Overall, I’m really not one to complain (yeah, right), yet just when I was starting to think the guys at R&A weren’t all that bad, they go and act like a bunch of complete dickwads.

Considering the weather yesterday, I knew there wasn’t much chance I would go home after work and eagerly suit up to ride in the snow that had turned into rain once I climbed the stairs out of the subway station. Instead, I figured it was about time I stepped up to the financial plate and plunk down a few hundred on a decent trainer. After doing the reading and reading the research, I decided on the Blackburn Trakstand Ultra, a contraption which is neither fluid nor magnetic. Instead, it works on what Blackburn calls “centriforce.” I know, I know, this is all incredibly exciting, but at the end of the day, all “centriforce” really means is that the faster the housing spins, the harder a trio of steel ball bearings presses against a flywheel which presses against a friction compound plate which raises resistance.

Like I said, it’s terribly exciting.

Regardless, after plunking down three large (“large to me is $100) for this thing, I lugged it home on the bus and five minutes after stepping through my door, I began tearing open the box to get at my new toy. Immediately, I had a problem: the instructions were missing. Considering it was already past seven o’clock, calling R&A was out of the question as those jokers would have been gone for the evening. I tried calling anyway, but of course, no one answered the phone.

Determined to take my new trainer for a spin, I went online to Blackburn’s web site but the only instruction page/manual they have posted is one for a tire pump. And their customer service hours are 8-5 CST.

I was not only screwed. I was absolutely steaming. Leave it to the jackasses at R&A to sell their customers equipment without the proper instructions.

Regardless, the unit came out of the box 100% assembled, meaning a mildly intelligent chimp could probably figure out how to use it, although there are those times when you just want to make sure you’re doing something 100% right. For example, the unit came with three extra ball bearings and, based on what I had read in reviews, these were to be used to increase resistance. Looking down at the resistance housing, wanting to avoid pulling it apart without the proper background materials, having those instructions would have been grand.

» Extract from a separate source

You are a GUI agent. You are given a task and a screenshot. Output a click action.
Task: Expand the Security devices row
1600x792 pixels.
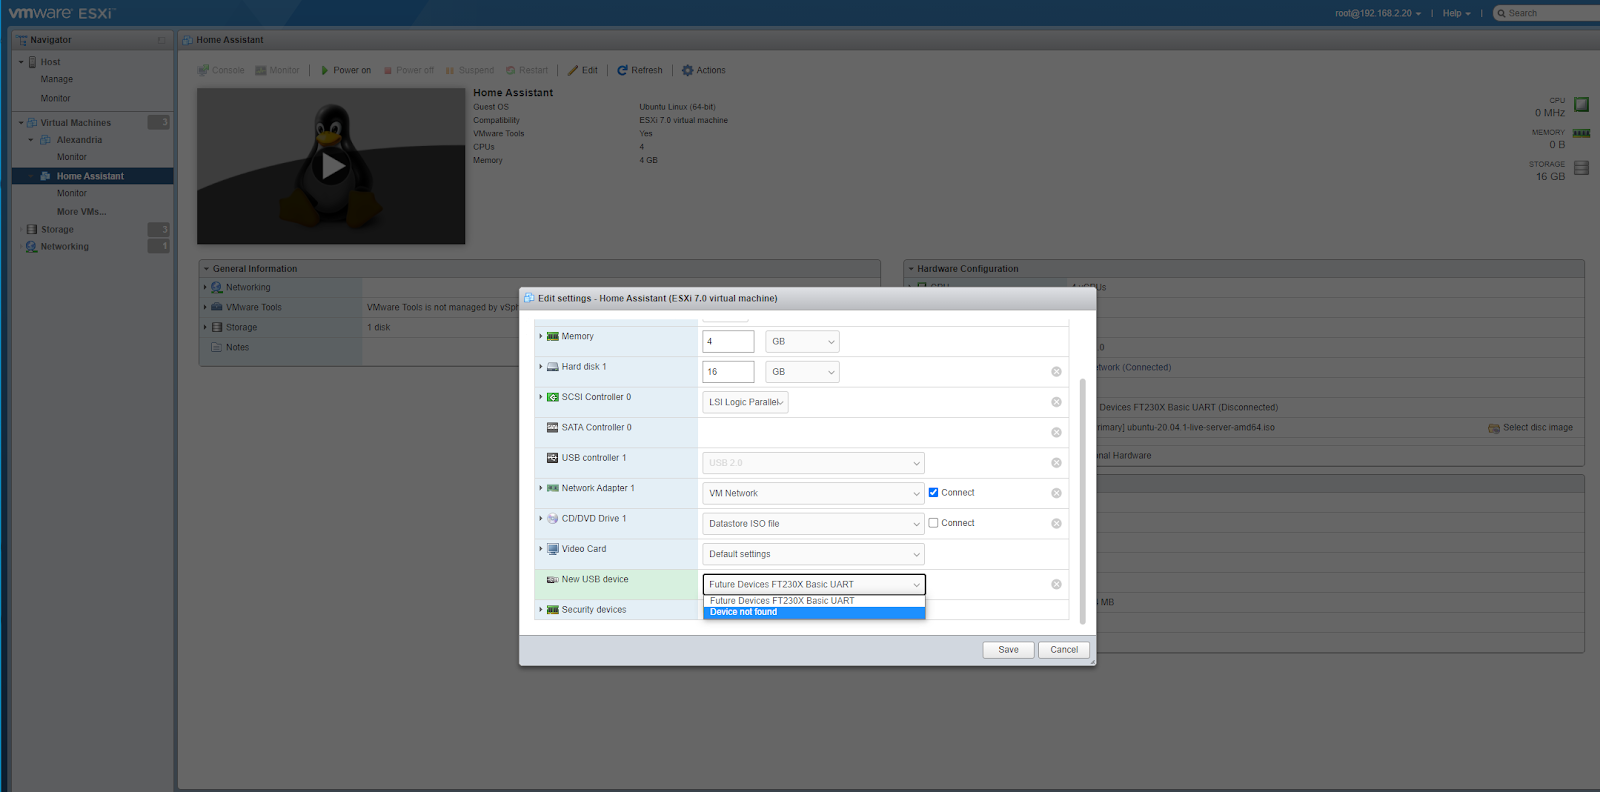pos(541,610)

After forty minutes or so, I hooked up my bike and got the thing going as I thought best which turned out to be good enough, but if I had had the instructions, I could have cut that time down to ten minutes. Remember that saying, time is money? Well, time is money, or at least I think of it that way.

For the longest time I had been thinking of investing in a trainer and I’m glad I did. Despite last night’s debacle, I now have the instructions as Blackburn’s customer service emailed them to me in less than five minutes after contacting them today after Al at R&A proved himself completely useless when we spoke. See dialogue below. Even without the instructions, though, the unit proved to work well as per the resistance. Since I’ve never used any other trainer, I can’t really speak to how quiet the thing is, but it seemed relatively quiet to me despite my downstairs neighbor banging on his ceiling/my floor, but he’s a cocksucker, so he deserves some noise anyway.

#

R&A Dialogue

Phone ringing.

“R&A.”

“I bought a Blackburn trainer from you guys last night but there were no instructions in the box.”

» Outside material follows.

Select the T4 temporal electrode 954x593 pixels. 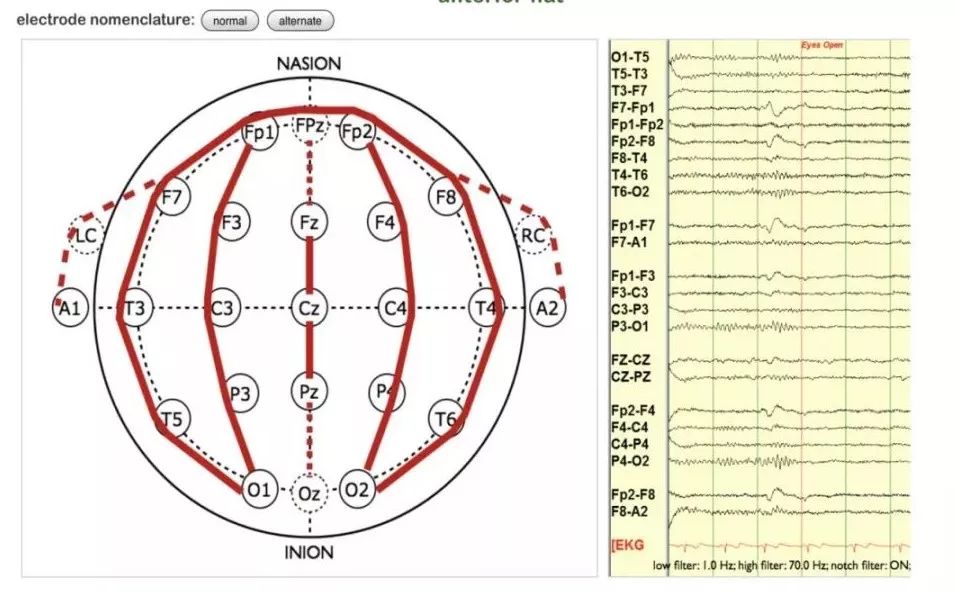click(485, 308)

“You want to bring it in and we’ll show you how to use it?”

“I was hoping I could stop in and you could just give me the directions.”

“If they weren’t in the box then it doesn’t come with directions.”

“Well could you look in another box to see if they might be in there and then maybe I can get a copy?”

“You’ll have to call me back later.”

Click. “Asshole.”

When your daddy owns the store, I guess you have some sort of a right to treat the customers like a bunch of tools.